Поручил Вале отправить письма по факсу, предварительно убрав из
установок аппарата номер отправителя и лого «Strana Sovetov».
— Шеф, — сказала ассистентка, исполнив задание — единственное за весь
рабочий день. — Что это у вас глаза такие диззи, будто вы в нирване? Я тоже
туда хочу. Пригласили бы офис-леди куда-нибудь оттянуться. Нет, вирклих.
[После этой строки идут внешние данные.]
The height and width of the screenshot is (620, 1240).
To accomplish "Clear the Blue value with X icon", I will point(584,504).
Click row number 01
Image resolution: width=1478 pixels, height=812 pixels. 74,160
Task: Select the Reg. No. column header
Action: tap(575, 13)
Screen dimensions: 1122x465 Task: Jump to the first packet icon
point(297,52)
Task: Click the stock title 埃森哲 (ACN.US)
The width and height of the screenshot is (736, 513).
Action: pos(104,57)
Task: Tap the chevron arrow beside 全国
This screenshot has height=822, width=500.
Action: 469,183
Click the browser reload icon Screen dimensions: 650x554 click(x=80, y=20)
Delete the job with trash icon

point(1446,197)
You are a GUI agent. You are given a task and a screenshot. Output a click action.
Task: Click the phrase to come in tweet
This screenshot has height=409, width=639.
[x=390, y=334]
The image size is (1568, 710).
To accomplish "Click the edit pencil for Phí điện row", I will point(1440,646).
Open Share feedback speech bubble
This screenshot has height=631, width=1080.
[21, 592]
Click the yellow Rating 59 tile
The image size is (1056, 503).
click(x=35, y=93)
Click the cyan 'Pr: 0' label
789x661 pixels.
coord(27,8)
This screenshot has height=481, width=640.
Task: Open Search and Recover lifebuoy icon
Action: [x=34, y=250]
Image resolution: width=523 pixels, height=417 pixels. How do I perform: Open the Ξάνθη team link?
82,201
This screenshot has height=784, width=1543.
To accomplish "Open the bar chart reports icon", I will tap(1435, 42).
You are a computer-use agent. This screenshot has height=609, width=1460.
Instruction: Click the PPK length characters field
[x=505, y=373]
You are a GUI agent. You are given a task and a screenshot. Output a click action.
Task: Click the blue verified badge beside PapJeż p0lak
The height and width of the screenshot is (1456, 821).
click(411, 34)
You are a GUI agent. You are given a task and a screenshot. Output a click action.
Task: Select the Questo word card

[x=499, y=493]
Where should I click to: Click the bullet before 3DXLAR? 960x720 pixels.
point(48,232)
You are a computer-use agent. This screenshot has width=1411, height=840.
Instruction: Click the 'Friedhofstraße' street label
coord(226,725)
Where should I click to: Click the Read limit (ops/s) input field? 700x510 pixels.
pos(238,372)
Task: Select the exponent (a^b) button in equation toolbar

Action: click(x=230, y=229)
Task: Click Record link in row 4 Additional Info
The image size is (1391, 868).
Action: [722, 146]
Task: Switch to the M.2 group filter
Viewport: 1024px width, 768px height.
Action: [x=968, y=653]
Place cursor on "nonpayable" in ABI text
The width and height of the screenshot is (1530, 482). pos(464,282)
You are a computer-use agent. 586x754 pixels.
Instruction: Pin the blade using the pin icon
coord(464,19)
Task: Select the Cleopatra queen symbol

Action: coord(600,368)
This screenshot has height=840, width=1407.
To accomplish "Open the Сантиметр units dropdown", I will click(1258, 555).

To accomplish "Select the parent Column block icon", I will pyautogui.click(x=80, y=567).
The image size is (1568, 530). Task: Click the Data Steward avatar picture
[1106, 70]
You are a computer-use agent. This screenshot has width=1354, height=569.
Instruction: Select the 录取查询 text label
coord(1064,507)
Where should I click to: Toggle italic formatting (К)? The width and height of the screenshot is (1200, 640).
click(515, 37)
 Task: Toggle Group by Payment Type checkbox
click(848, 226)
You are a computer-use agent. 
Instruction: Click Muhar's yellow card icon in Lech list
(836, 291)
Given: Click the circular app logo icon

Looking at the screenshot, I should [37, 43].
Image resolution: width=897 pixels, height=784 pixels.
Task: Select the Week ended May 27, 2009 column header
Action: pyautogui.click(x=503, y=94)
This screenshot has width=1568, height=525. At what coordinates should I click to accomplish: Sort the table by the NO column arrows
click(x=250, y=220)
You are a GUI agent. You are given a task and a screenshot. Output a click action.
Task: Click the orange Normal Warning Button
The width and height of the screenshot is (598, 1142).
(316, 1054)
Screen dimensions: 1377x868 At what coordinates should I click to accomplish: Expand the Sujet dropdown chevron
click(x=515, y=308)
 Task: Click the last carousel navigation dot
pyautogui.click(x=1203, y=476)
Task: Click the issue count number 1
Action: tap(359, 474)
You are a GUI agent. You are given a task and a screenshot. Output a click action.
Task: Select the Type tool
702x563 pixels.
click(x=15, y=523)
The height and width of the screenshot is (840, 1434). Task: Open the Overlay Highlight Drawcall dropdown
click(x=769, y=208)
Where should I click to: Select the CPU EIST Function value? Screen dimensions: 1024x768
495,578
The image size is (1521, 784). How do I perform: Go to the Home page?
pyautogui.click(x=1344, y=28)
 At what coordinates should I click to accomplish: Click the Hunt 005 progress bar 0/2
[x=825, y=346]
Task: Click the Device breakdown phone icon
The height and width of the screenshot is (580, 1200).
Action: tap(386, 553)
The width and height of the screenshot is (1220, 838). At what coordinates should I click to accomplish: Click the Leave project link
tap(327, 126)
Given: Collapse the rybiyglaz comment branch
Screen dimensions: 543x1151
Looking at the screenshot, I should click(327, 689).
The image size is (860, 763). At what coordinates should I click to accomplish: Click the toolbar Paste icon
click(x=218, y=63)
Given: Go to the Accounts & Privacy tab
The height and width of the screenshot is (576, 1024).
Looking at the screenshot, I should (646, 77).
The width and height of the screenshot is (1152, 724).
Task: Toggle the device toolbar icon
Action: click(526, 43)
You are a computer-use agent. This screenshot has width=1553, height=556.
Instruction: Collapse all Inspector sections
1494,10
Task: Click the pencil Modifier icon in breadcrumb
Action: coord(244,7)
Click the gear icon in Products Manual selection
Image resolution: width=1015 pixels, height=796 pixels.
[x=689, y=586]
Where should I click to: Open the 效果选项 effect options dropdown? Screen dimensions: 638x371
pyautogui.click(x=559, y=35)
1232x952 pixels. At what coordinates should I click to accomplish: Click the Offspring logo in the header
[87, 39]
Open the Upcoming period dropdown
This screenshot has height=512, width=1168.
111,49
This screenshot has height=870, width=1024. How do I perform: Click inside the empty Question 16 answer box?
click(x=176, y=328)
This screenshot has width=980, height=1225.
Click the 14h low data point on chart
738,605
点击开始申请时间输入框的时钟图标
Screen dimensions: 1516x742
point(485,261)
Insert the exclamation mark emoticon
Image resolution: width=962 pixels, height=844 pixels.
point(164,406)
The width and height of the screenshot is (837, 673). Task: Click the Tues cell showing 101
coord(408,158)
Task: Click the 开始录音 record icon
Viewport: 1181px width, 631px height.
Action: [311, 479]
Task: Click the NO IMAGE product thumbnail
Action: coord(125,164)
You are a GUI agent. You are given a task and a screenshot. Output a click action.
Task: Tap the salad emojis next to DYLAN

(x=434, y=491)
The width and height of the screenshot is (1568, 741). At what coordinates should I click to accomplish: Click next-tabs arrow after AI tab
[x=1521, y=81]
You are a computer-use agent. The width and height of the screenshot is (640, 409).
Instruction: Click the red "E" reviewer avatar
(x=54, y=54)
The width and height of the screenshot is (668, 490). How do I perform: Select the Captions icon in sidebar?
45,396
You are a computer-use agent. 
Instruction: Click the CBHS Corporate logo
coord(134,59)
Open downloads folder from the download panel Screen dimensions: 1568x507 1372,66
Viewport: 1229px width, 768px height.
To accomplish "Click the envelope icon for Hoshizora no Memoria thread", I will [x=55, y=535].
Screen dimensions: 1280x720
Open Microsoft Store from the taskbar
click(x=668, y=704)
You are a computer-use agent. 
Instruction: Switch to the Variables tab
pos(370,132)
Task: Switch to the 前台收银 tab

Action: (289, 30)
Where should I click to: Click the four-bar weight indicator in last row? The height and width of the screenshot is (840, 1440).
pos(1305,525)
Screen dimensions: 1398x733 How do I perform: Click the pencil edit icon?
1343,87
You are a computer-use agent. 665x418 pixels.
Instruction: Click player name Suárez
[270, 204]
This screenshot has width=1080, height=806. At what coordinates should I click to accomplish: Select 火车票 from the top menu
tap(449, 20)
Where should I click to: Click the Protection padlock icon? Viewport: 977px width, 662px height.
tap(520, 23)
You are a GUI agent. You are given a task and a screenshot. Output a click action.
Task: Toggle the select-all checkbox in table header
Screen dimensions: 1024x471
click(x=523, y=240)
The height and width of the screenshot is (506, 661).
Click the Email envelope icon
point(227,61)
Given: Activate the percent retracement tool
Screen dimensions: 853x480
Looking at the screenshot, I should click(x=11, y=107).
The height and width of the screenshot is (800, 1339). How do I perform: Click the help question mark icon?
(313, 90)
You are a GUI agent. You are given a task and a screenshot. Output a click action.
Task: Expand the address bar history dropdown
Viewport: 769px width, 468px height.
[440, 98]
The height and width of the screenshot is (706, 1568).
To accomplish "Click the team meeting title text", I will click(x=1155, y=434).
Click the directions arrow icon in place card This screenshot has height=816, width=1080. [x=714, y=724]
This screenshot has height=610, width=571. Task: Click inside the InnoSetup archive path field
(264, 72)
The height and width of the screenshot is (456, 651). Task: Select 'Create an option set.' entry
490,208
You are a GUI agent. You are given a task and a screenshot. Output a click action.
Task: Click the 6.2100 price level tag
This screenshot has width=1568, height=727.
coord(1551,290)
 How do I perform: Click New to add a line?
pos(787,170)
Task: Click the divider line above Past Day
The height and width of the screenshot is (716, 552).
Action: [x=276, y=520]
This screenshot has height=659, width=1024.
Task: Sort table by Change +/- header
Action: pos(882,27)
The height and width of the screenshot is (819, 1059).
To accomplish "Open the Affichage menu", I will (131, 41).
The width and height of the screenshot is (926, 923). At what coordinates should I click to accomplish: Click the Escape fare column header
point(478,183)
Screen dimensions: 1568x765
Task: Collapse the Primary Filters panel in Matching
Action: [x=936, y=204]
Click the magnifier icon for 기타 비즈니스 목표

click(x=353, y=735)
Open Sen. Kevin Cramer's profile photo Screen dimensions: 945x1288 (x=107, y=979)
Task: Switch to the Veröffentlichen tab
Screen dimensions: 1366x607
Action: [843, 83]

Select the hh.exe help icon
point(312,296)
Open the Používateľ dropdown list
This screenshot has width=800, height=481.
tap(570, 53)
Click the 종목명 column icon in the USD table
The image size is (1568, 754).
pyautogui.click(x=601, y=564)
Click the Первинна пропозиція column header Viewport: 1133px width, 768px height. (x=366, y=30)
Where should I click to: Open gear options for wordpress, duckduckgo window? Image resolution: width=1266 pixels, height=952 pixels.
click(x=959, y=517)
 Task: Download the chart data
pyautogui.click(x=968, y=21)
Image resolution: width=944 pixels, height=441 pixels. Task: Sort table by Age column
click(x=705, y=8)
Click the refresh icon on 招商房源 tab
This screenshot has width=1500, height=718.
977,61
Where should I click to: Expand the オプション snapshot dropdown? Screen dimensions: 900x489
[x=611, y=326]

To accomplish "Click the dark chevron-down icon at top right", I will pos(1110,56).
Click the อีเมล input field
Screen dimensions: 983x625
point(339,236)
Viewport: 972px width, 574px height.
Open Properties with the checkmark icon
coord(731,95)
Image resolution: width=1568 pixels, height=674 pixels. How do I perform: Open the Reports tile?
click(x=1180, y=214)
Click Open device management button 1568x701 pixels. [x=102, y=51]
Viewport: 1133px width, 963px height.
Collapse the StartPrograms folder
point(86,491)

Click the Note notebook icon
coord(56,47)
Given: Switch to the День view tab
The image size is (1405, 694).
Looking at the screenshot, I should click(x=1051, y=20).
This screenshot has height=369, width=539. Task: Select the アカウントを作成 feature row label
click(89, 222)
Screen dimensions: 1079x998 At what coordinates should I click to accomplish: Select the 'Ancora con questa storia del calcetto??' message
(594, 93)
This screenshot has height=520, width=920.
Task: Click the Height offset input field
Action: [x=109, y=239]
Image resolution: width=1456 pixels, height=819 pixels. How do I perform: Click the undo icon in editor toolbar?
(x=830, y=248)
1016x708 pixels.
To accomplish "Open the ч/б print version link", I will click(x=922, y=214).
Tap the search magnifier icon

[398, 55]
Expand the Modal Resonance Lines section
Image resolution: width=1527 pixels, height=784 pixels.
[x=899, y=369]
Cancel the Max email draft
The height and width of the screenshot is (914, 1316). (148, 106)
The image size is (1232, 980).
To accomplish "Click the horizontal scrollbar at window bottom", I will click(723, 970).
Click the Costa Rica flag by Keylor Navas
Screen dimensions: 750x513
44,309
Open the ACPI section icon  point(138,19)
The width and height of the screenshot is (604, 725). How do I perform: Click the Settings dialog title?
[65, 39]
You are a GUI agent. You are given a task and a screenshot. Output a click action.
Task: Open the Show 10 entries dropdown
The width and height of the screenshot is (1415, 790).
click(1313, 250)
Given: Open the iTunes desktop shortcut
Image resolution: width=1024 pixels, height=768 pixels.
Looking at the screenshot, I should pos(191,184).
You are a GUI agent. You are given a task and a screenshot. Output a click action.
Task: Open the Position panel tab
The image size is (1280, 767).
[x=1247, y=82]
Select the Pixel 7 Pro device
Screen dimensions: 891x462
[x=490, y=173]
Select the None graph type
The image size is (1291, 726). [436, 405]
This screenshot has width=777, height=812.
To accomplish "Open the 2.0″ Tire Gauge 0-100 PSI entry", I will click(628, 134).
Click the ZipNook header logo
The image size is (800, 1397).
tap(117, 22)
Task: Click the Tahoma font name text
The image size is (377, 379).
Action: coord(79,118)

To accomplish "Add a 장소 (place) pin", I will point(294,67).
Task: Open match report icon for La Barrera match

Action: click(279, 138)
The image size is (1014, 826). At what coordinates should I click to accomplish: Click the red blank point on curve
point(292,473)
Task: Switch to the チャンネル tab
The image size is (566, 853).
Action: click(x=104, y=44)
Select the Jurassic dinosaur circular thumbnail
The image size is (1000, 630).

Есть суперный ресторан-клуб, «Холестерин». Полный фьюжн, вам понравится. А
на афтерпарти можно упасть в «Крысолова». Вы же свободный человек — МэМэ
ваша в Ленинбурге.
— Не смей называть мою жену МэМэ, — в который уже раз — сказал
Фандорин. «МэМэ» было аббревиатурой от «мадам Мамаева», а что такое «полный
фьюжн», он понятия не имел.
Но настроение после отмены приглашения на казнь было приподнятое и
слегка истеричное. Оттянуться так оттянуться, почему бы и нет? Все равно
сегодня на камер-секретаре сосредоточиться уже не удастся.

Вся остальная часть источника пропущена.